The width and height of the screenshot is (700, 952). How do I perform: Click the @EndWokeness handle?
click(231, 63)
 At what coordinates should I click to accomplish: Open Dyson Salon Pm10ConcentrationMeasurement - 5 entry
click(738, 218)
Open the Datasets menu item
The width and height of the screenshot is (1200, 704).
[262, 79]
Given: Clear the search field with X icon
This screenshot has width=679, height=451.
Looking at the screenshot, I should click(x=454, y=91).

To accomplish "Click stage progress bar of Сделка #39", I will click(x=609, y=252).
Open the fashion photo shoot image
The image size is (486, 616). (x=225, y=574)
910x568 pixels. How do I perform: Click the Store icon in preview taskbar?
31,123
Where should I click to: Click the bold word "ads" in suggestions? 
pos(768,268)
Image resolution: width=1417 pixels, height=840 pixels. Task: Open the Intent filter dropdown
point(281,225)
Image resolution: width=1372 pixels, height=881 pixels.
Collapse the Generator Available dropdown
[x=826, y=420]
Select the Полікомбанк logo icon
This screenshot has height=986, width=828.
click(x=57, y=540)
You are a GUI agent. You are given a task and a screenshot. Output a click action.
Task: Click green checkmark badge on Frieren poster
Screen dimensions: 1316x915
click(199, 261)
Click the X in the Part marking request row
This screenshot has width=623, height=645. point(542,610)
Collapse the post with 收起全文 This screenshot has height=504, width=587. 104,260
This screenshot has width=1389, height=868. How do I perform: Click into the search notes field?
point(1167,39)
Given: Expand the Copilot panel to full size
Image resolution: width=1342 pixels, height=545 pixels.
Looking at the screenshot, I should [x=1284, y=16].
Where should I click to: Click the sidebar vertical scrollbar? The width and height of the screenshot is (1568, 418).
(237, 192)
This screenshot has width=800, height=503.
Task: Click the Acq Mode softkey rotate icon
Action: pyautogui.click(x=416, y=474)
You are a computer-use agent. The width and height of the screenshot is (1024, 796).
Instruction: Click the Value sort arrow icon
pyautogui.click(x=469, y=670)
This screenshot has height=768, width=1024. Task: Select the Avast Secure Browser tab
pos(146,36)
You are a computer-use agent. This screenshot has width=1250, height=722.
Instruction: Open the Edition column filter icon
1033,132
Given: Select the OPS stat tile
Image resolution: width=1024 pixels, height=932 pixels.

## Your goal:
Each line of the listing has to be repeated exactly in the reply.

## Your solution:
The width and height of the screenshot is (700, 952). How do I perform: Click the @EndWokeness handle?
click(231, 63)
 At what coordinates should I click to accomplish: Open Dyson Salon Pm10ConcentrationMeasurement - 5 entry
click(738, 218)
Open the Datasets menu item
The width and height of the screenshot is (1200, 704).
[262, 79]
Given: Clear the search field with X icon
This screenshot has width=679, height=451.
Looking at the screenshot, I should click(x=454, y=91).

To accomplish "Click stage progress bar of Сделка #39", I will click(x=609, y=252).
Open the fashion photo shoot image
The image size is (486, 616). (x=225, y=574)
910x568 pixels. How do I perform: Click the Store icon in preview taskbar?
31,123
Where should I click to: Click the bold word "ads" in suggestions? 
pos(768,268)
Image resolution: width=1417 pixels, height=840 pixels. Task: Open the Intent filter dropdown
point(281,225)
Image resolution: width=1372 pixels, height=881 pixels.
Collapse the Generator Available dropdown
[x=826, y=420]
Select the Полікомбанк logo icon
This screenshot has height=986, width=828.
click(x=57, y=540)
You are a GUI agent. You are given a task and a screenshot. Output a click action.
Task: Click green checkmark badge on Frieren poster
Screen dimensions: 1316x915
click(199, 261)
Click the X in the Part marking request row
This screenshot has width=623, height=645. point(542,610)
Collapse the post with 收起全文 This screenshot has height=504, width=587. 104,260
This screenshot has width=1389, height=868. How do I perform: Click into the search notes field?
point(1167,39)
Given: Expand the Copilot panel to full size
Image resolution: width=1342 pixels, height=545 pixels.
Looking at the screenshot, I should [x=1284, y=16].
Where should I click to: Click the sidebar vertical scrollbar? The width and height of the screenshot is (1568, 418).
(237, 192)
This screenshot has width=800, height=503.
Task: Click the Acq Mode softkey rotate icon
Action: pyautogui.click(x=416, y=474)
You are a computer-use agent. The width and height of the screenshot is (1024, 796).
Instruction: Click the Value sort arrow icon
pyautogui.click(x=469, y=670)
This screenshot has height=768, width=1024. Task: Select the Avast Secure Browser tab
pos(146,36)
You are a computer-use agent. This screenshot has width=1250, height=722.
Instruction: Open the Edition column filter icon
1033,132
Given: Select the OPS stat tile
Image resolution: width=1024 pixels, height=932 pixels.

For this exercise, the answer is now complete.